> [Problem description] Retype each record exactly; no pictures.

> [Entries shown]
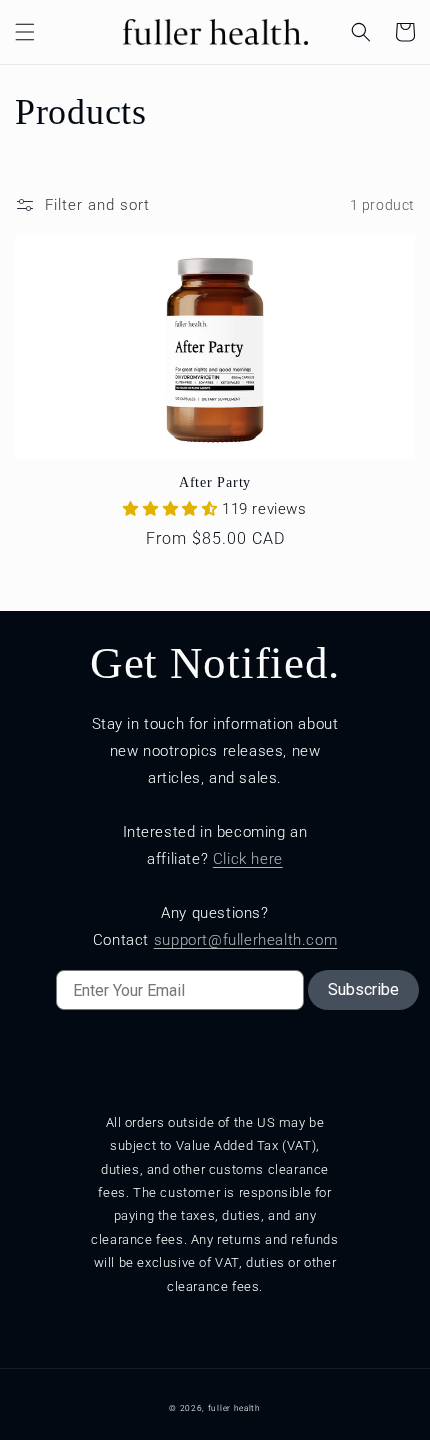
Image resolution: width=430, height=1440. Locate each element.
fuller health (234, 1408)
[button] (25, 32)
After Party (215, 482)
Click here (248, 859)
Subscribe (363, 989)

> [Output of the task]
Image resolution: width=430, height=1440. Locate each element.
fuller health (234, 1408)
[button] (25, 32)
After Party (215, 482)
Click here (248, 859)
Subscribe (363, 989)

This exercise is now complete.